Actually, I have to make a correction to my previous statement: since adjusted BV is greater than unadjusted BV, P/adjusted BV should be LOWER not greater, so the answer must be C for the second question.

Ok but how do you calculate the new book value with FIFO adjustments… They don’t give us the increase in reserve… We can only deduct the LIFO reserve, but not the increase… so we can’t calculate COGS FIFO… then adjusted retained earnings…

The company’s ending inventories based on LIFO are valued at $500,000 and a footnote to financial statements reports inventories valued using FIFO basis would be $600,000. FIFO Inventory = LIFO Inventory + Reserve, the reserve is 600-500=100, the increase in equity (retained earnings in fact) would be (1-tax rate)*LIFO Reserve. The rest, meaning tax rate*Lifo Reserve, would increase DTL.

Nope… do not agree with that… The only way we could know how retained earnings would increase is with FIFO COGS compared with LIFO COGS… The difference between both (LIFO COGS - FIFO COGS) is the increase in pre-tax income and (1-T)(LIFO COGS - FIFO COGS) = Increase in N.I from using FIFO… then Retained Earnings would increase by the same amount.
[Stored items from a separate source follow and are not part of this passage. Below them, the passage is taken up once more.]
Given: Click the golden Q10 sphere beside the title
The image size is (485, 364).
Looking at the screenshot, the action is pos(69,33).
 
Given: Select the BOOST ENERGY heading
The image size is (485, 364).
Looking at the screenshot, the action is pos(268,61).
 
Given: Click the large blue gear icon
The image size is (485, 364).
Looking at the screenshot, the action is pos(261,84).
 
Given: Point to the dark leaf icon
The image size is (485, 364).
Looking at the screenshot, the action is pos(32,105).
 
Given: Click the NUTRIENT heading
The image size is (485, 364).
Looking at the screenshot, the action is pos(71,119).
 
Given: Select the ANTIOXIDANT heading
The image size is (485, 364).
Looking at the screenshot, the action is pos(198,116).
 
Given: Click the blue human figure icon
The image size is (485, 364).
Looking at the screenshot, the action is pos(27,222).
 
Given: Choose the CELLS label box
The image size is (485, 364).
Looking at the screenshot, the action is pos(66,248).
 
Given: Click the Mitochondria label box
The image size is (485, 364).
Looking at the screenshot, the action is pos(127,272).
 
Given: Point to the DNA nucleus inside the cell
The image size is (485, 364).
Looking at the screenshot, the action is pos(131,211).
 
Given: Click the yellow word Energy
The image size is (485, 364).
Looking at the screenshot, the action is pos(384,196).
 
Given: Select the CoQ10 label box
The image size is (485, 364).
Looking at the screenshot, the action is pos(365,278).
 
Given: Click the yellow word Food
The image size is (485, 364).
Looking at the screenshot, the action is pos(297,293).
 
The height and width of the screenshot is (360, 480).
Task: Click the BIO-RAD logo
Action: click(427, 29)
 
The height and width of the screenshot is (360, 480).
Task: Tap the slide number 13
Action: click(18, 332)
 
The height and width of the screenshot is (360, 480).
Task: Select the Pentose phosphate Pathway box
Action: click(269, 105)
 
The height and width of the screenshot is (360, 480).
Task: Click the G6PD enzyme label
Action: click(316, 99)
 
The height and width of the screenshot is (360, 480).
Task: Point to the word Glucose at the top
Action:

But we don’t have the increase in the LIFO reserves that would help us determine the FIFO COGS, because the formula is FIFO COGS = LIFO COGS - INCREASE IN LIFO RESERVE

It’s a good thing that we don’t need to agree on something. Consider this: half of the question is answered. You can pick either C, or D. Since COGS FIFO < COGS LIFO, it must be that NI FIFO > NI LIFO, hence, Equity FIFO > Equity LIFO, hence, higher BV under the adjusted statements, therefore lower P/BV under the adjsuted book value. Again, you can pick either C, or D. Which one would you choose?

Yeah… you’re right… I didn’t really check the multiple choice on that one… I guess I should use my deduction skills instead of always trying to get the numbers right… Thanks again! Hope that one is on the exam… We’ll kill it…

On part 2, if the difference were 1,000,000 in the inventory amounts then I can see answer C. Maybe a zero was dropped off. Because if you take a P/BV of 2.1, divide into 15, you get 7.14. Multiply that by 1,500,000 shares, you get about 10,700,000.

Just gotta say, love the title of this post LOL

I saw this Q too, and chose C by default. I actually went through the whole calculation of adjusting book value of equity up by .7*$100,000 or $70,000. But even when you add this to your book value of $10,000,000 and use it as your denominator in the Price to book value calculation, you get 22,500,000/10,070,000 = 2.23. Not really sire where I am going wrong here.